La edición de Criatura le devuelve la singularidad a La ciudad: la independiza y la arranca de la uniformidad editorial, a lo que contribuyen los dibujos de Alfredo Soderguit, que hacen algo ligeramente diferente de ilustrarla.
Lo raro es que celebre los trescientos años de Montevideo con un libro como este, en el que el nombre que presupone la conmemoración aparece una sola vez, impreso en un boleto de tren. El resto es inespecífico, como la ciudad en el epígrafe de Kafka: “nada más que algunos contornos imprecisos en la niebla”.
En todo caso, existe la aspiración de llegar a la ciudad. Bajo el signo del epígrafe, La ciudad resulta “kafkiana”, pero podría de la misma manera estar en sintonía con el absurdo de Esperando a Godot, de Samuel Beckett, o con la sospecha de la puesta en escena de “Instrucciones para John Howell”, de Cortázar (publicado en 1966, mientras Levrero escribía La ciudad), o The Truman Show (1998). Lejos de la resolución explicativa de la película de Peter Weir, la apuesta de Levrero, su gracia, es quedarse con la duda. “Ya no quería que nadie me explicara nada, nunca más”, piensa el personaje, algo que la literatura podría decirse más seguido.
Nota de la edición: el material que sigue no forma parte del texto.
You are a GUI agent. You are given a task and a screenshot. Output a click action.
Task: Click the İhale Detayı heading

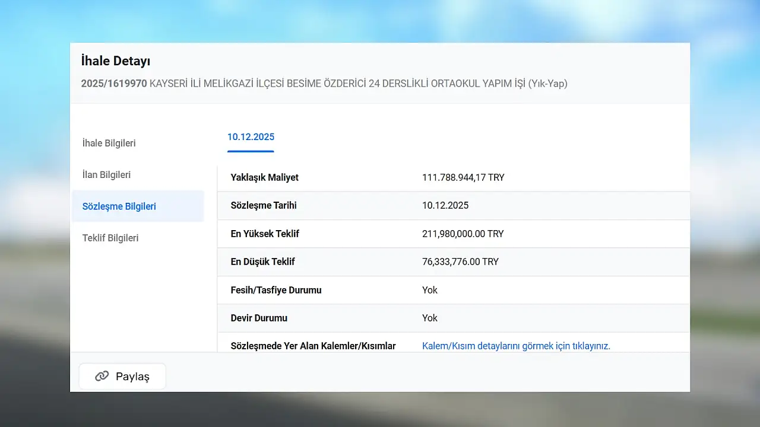point(116,60)
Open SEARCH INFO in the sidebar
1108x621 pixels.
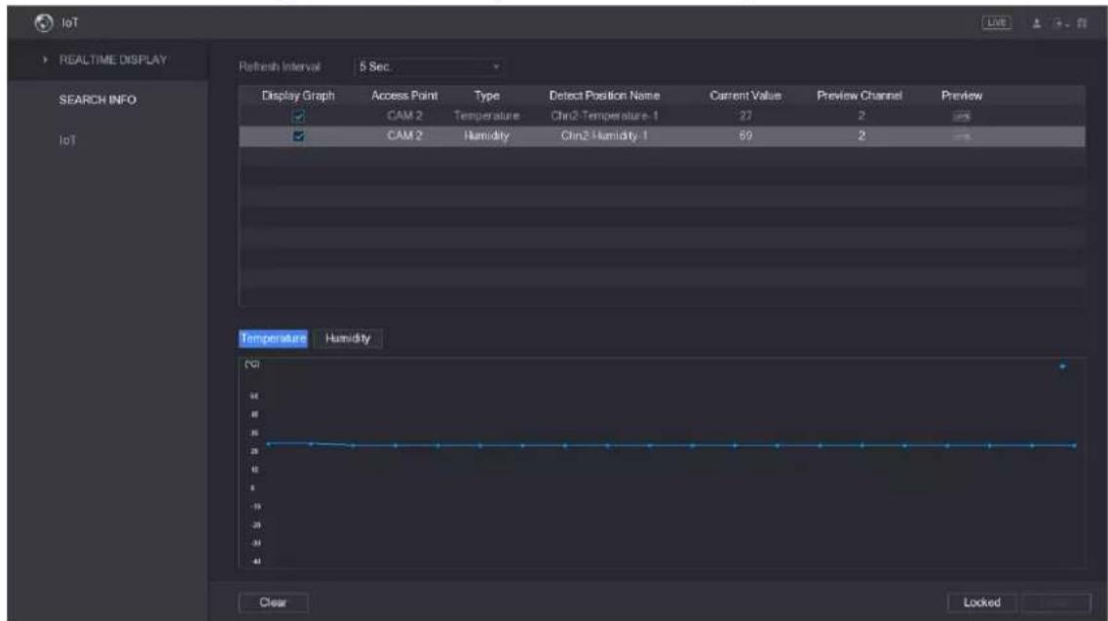[97, 99]
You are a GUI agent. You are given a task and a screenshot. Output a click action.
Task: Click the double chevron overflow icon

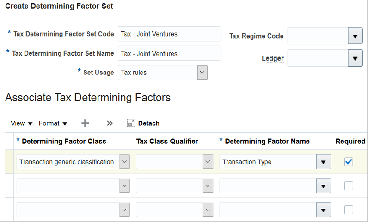tap(110, 123)
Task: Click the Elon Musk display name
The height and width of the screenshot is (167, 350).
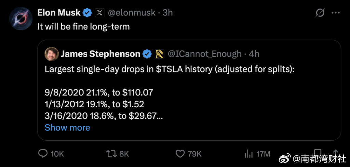Action: coord(59,13)
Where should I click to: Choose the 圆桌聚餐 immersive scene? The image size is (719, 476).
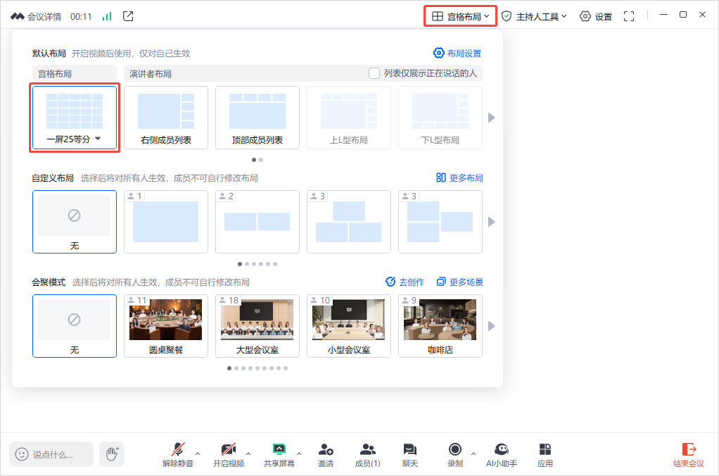(166, 326)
¿Por qué, entonces, la conmemoración? Quizás Montevideo sea una ciudad imaginaria, como en la literatura de esta otra orilla, desde el poema en que Borges la llama “puerta falsa en el tiempo” hasta el éxito de ventas La uruguaya, en la que Pedro Mairal cita y recrea el poema de Borges.
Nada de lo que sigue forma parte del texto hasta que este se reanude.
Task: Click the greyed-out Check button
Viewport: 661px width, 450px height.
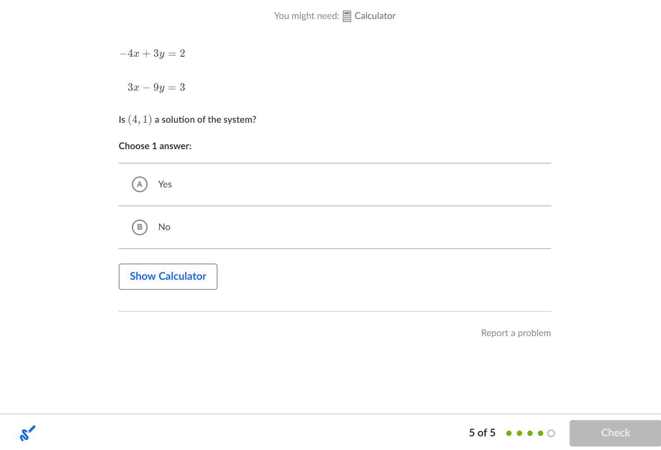Action: pyautogui.click(x=615, y=433)
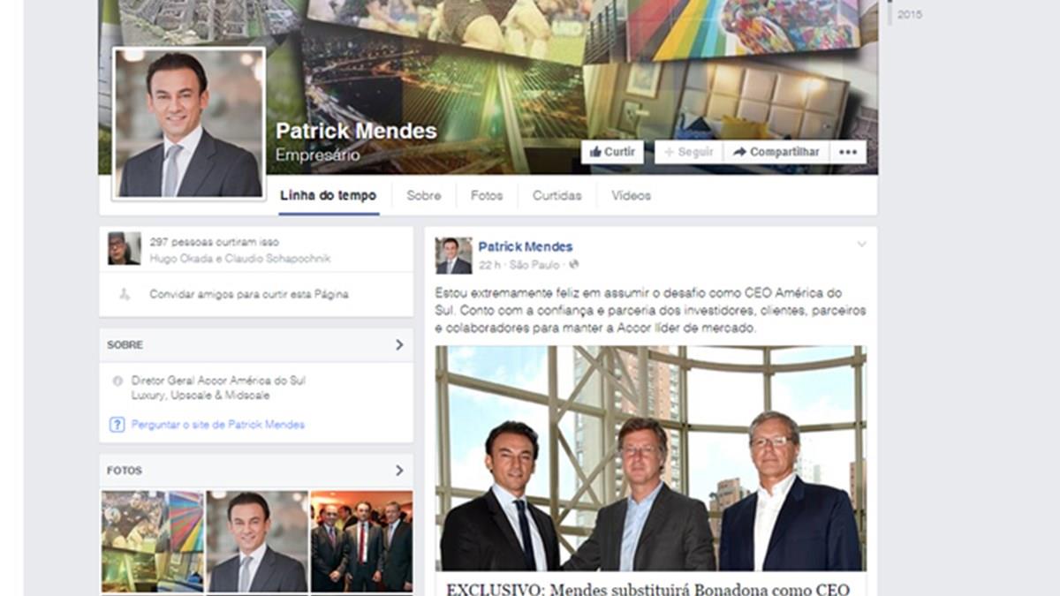The image size is (1060, 596).
Task: Select the Curtidas tab
Action: tap(557, 196)
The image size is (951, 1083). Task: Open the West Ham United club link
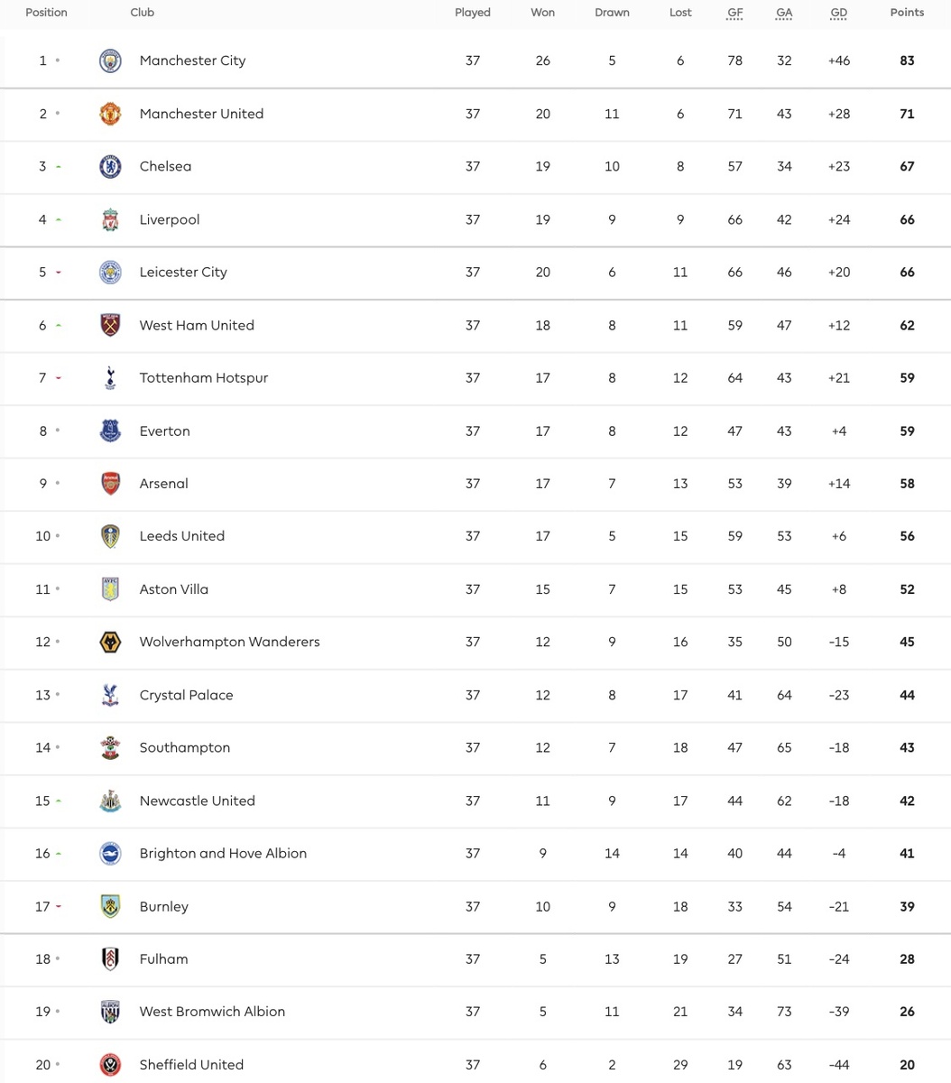197,325
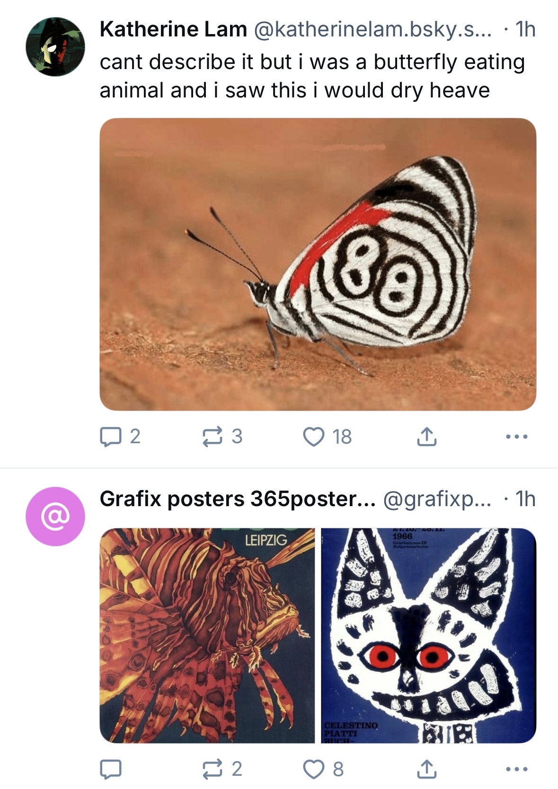
Task: Repost Katherine Lam's butterfly post
Action: tap(213, 437)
Quizás la elección apele a la particularidad de la literatura uruguaya con que Ángel Rama trató de separarla de la argentina: la tradición de los raros. Cuestionada y rechazada, hasta por el mismo Levrero, resuena cada una de las veces que algo de lo que pasa en La ciudad es “raro” o “extraño” —spoiler: son muchas— o cada vez que creemos que lo son —otras tantas—. Se podría usar el término “fantástico”, pero esa es una tradición rioplatense. Quizás la identificación sea esa: más que un nombre en un boleto de tren, mejor que referencias reconocibles —el único rastro de lo que se llamaba “color local” son los refuerzos y el termo bajo el brazo del almacenero—.
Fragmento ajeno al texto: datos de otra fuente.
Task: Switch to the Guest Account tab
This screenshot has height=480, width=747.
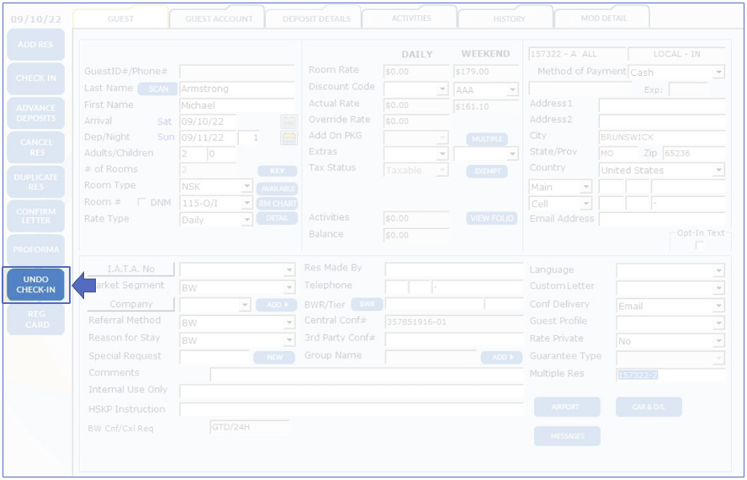Action: pyautogui.click(x=219, y=19)
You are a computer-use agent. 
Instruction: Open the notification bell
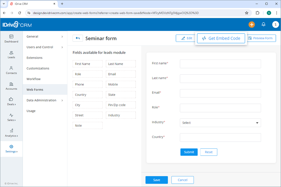(x=264, y=24)

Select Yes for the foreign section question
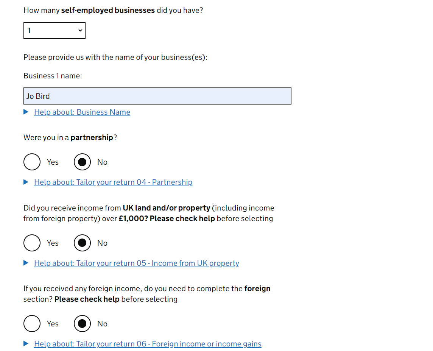(x=32, y=323)
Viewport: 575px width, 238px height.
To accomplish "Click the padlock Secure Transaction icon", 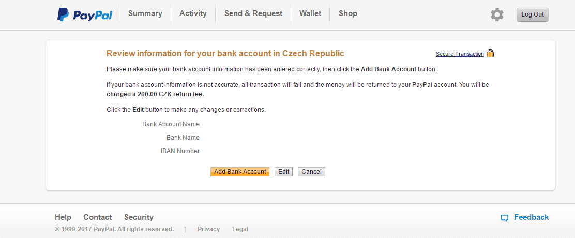I will (x=490, y=53).
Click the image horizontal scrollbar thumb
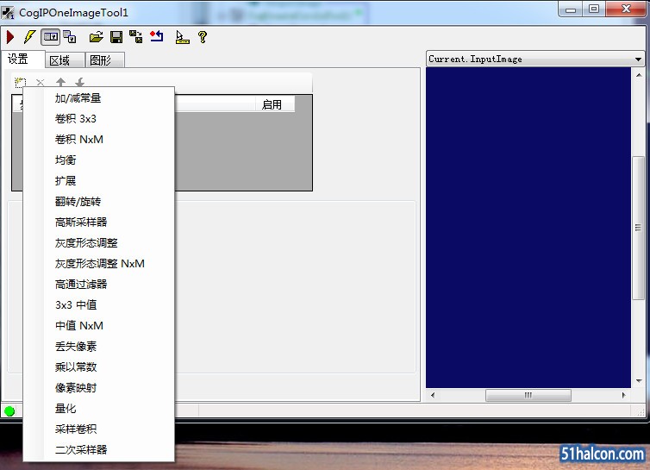Image resolution: width=650 pixels, height=470 pixels. 528,395
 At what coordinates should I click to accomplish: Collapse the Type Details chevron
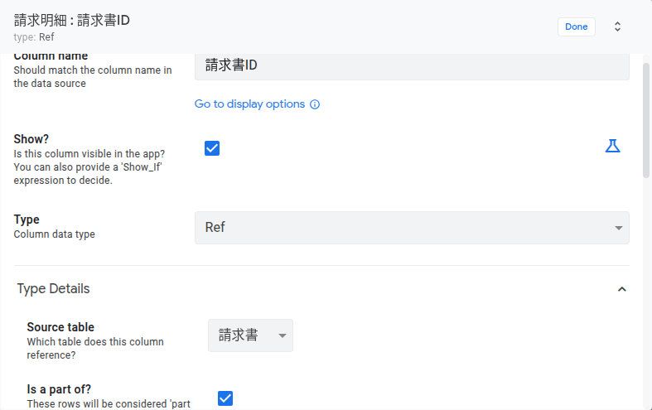click(622, 289)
Las ilustraciones de Soderguit explotan lo raro, lo extraño, lo impreciso. Los primeros planos —una llave de luz, una cerradura– enrarecen los detalles; otras exageran la literalidad, pero alteran un detalle que cambia todo. Los perros erguidos como personas de la tapa, el detalle de una imagen interior, son la síntesis de los perros y niños que reciben al protagonista en la casa que aparece al fondo de la imagen. La mujer que se ve en la ventana pone en el mismo plano de realidad lo que en el texto es una ilusión del narrador. Soderguit participa del juego de Levrero y de Criatura, con su acto inexplicable de editar lo que vende Random y celebrar una ciudad con una novela que no representa nada.
Mario Levrero, La ciudad, ilustraciones de Alfredo Soderguit, Criatura Editora, 2024, 192 págs.